Los datos del Mincetur también revelan un aspecto alentador: la diversificación de mercados emisores. Si bien Sudamérica continúa liderando el flujo turístico, la presencia sostenida de visitantes de Norteamérica, Europa y Asia abre una ventana de oportunidades para incrementar el gasto promedio por turista y fortalecer segmentos especializados, como el turismo cultural, gastronómico y de naturaleza. Este proceso, no obstante, requiere políticas sostenidas que permitan consolidar al Perú como una oferta diferenciada y de calidad.

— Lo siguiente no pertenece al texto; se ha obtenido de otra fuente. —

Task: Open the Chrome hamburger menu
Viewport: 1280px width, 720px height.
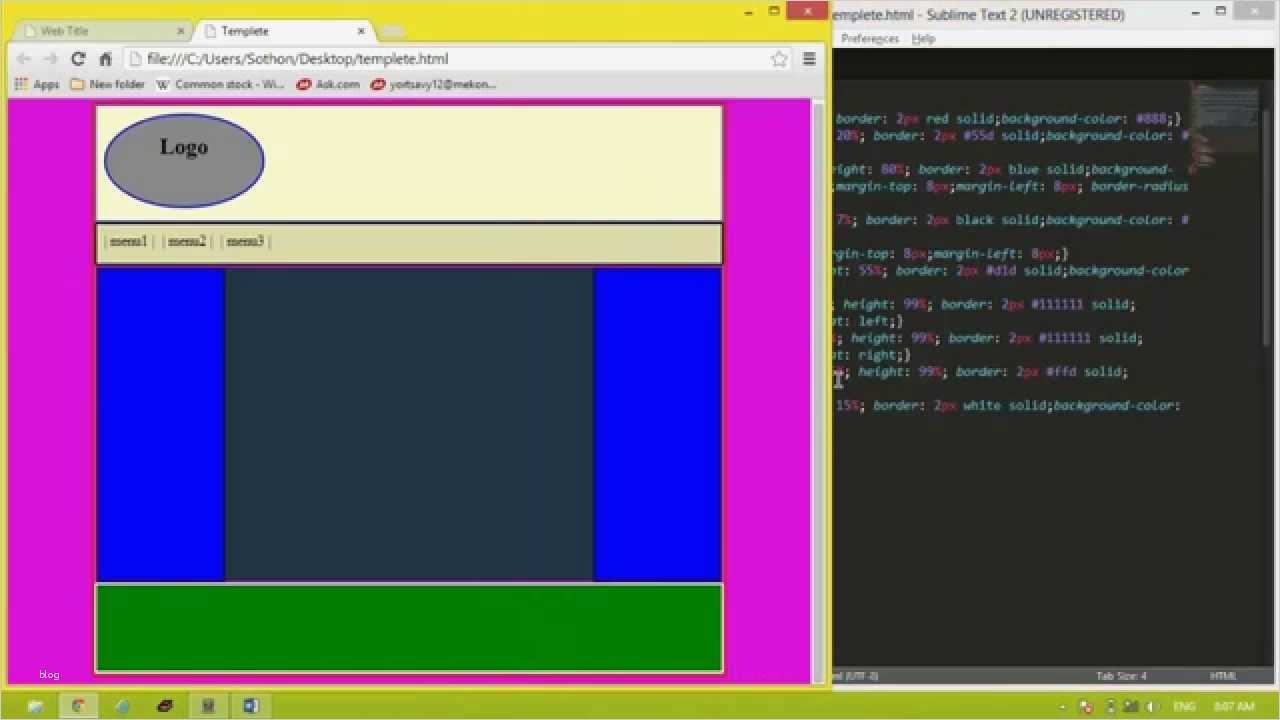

No obstante, el balance positivo no debe llevar a la complacencia. El país aún enfrenta una agenda pendiente que resulta impostergable si se quiere alcanzar la meta de cuatro millones de turistas al cierre del 2026. La infraestructura sigue siendo uno de los principales cuellos de botella. La concentración del 59.4% de ingresos en el Aeropuerto Internacional Jorge Chávez evidencia la urgencia de diversificar puntos de acceso y mejorar la conectividad interna. Carreteras, aeropuertos regionales y servicios de transporte requieren inversiones que garanticen no solo mayor flujo, sino también mejores condiciones de viaje.
A ello se suma la necesidad de reforzar la seguridad ciudadana, un factor decisivo en la percepción internacional del destino. Asimismo, la formalización del sector, la capacitación del capital humano y la sostenibilidad ambiental deben ser ejes centrales de cualquier estrategia de crecimiento. El turismo no puede expandirse a costa del deterioro de los recursos que precisamente lo hacen viable.
El dinamismo del turismo emisivo, por su parte, refleja una recuperación del poder de consumo de los peruanos, pero también plantea el reto de fortalecer la oferta interna para retener ese gasto dentro del país. Incentivar el turismo doméstico, en paralelo al receptivo, es clave para consolidar un desarrollo equilibrado.
El Perú tiene en el turismo una oportunidad tangible de crecimiento inclusivo. Los avances son evidentes, pero el desafío radica en sostenerlos con políticas coherentes, inversión estratégica y una visión de largo plazo que convierta este impulso en un motor permanente de desarrollo.